July 18, 2005

Hey! Missy! Looky!

The only thing for Westerners to do here on a Saturday is shop, so that’s what I did. I couldn’t have managed it without my local guide, a Taiwanese girl who lives here and speaks fluent Mandarin. We had been out the night before to a Teriyaki restaurant, and both had sore heads on Saturday morning; she swore the best thing for it was more Japanese food, so that’s what we did first.
Then she made a telephone call to the Secret Apartment, where she takes all visiting colleagues from the UK and America, to buy handbags and watches with dubious designer labels…


We met another colleague, and then Taiwanese colleague had to go off on an emergency errand, leaving me and Chinese colleague to browse through an amazing selection of belts and bags and other leather goods. She had given us guideline prices, so when we had piled up everything I wanted, we decided on what we considered to be a good price, which was RMB600 [remember, 15 to the pound].
The Secret Shop’s Secret Assistant rattled the prices she had decided on into her calculator, and came up with a figure around RMB3000, at which point Chinese colleague started to argue. She had never been to the Secret Place before, and she was terrified, but she argues like a good ‘un, and we eventually walked out. This is what you do. Secret Assistant followed us to the lift, and I raised the price to RMB700. Chinese colleague was disgusted with me. Secret Assistant begged me for a little more so I said 750, at which point the lift arrived and we got into it. I gather this is all part of the proceedings, and I needn’t have gone up to 750; in fact it would be better if I hadn’t, because among the many counterfeit items in the Secret Apartment, were the counterfeit RMB50 notes – which was what they gave me in change.
Nonetheless, I’ve got 2 watches, 2 handbags, 4 purses, a belt and a silk tie, all with very good fake brand labels, for fifty quid. We left the Secret Apartment feeling like we had been had, and met up with Taiwanese colleague again; she reviewed the haul, and said I hope you didn’t pay more than RMB1000 for this. Very pleased with our handiwork, I can tell you.
We crossed the road (which is a horror story in itself), and went into Lohou Commercial City – like a giant indoor market crammed with little stalls selling all kinds of tat. As we walked through the aisles, all the shopkeepers called to me Hey! Missy! Looky! and offered their wares: watches, dvds, silk scarves, manicure-pedicure-massage, everything under the sun.
We shopped and shopped until we could shop no more, then went for more food. I had my first chopstick disaster, when I dropped a dumpling into a bowl of oil and soy sauce: splat.
I’ve taken lots of photos today – you will have to wait until I get back before you can see them.

Karen

5 thoughts on “Hey! Missy! Looky!

  1. Sounds not to dissimilar from parts of Africa. Well except for the chopsticks.

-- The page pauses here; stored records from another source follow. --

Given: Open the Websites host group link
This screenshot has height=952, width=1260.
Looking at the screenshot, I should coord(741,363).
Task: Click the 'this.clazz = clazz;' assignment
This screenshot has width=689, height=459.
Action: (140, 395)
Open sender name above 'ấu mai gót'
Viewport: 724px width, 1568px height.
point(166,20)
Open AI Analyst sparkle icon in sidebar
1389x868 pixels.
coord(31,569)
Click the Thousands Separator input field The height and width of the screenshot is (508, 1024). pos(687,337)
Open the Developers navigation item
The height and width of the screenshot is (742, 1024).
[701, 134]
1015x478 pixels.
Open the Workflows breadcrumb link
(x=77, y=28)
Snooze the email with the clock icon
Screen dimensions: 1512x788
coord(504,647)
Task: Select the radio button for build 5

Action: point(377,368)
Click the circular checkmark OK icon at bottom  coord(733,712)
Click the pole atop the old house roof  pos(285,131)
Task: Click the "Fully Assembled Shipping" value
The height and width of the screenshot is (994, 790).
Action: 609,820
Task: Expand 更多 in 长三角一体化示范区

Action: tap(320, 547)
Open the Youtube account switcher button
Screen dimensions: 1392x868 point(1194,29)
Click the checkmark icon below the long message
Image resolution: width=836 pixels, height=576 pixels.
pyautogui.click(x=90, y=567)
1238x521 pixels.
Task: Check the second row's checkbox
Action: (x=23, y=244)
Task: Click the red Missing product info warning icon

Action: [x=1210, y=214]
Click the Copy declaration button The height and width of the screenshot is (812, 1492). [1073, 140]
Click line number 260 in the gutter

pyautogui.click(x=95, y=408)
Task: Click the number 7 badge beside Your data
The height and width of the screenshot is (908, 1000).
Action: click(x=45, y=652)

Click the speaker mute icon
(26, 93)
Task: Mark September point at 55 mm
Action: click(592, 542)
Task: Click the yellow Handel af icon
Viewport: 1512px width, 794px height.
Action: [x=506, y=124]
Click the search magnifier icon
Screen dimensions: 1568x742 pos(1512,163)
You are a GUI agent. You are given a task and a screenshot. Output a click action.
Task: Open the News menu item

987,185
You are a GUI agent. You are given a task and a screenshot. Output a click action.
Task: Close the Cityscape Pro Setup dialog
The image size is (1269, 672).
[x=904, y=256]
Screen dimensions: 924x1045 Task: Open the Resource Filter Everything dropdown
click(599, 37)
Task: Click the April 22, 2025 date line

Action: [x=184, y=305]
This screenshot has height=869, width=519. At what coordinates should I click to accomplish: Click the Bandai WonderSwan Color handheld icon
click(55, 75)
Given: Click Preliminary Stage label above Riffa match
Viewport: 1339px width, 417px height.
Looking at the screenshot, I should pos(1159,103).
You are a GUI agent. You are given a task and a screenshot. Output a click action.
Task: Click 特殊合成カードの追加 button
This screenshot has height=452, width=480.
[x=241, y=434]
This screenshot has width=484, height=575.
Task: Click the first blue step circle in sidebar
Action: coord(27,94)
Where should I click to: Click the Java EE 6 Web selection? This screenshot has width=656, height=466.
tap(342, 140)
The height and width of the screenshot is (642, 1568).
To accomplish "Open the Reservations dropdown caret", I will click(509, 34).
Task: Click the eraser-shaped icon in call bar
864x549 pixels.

  2. Karen, if you can go shopping and find me a particular version of a pirate dvd of Revenge of the Sith, I will be your bestest friend ever. (The particular version being here

  3. That’ll fit in the suitcase nicely alongside the 20 or so DVDs, watches, items of leatherware you’ve already been asked to bring back by your colleagues. Mine’s a pint.

  4. Hey if you’re taking requests you can bring me back some smut. 🙂
    Don’t forget you need to bring a gift to the SABB so Chinese tourist tatt would certianly make a good gift.

  5. No I’m not taking bloody requests. I’ve already got a full rucksack, thank you.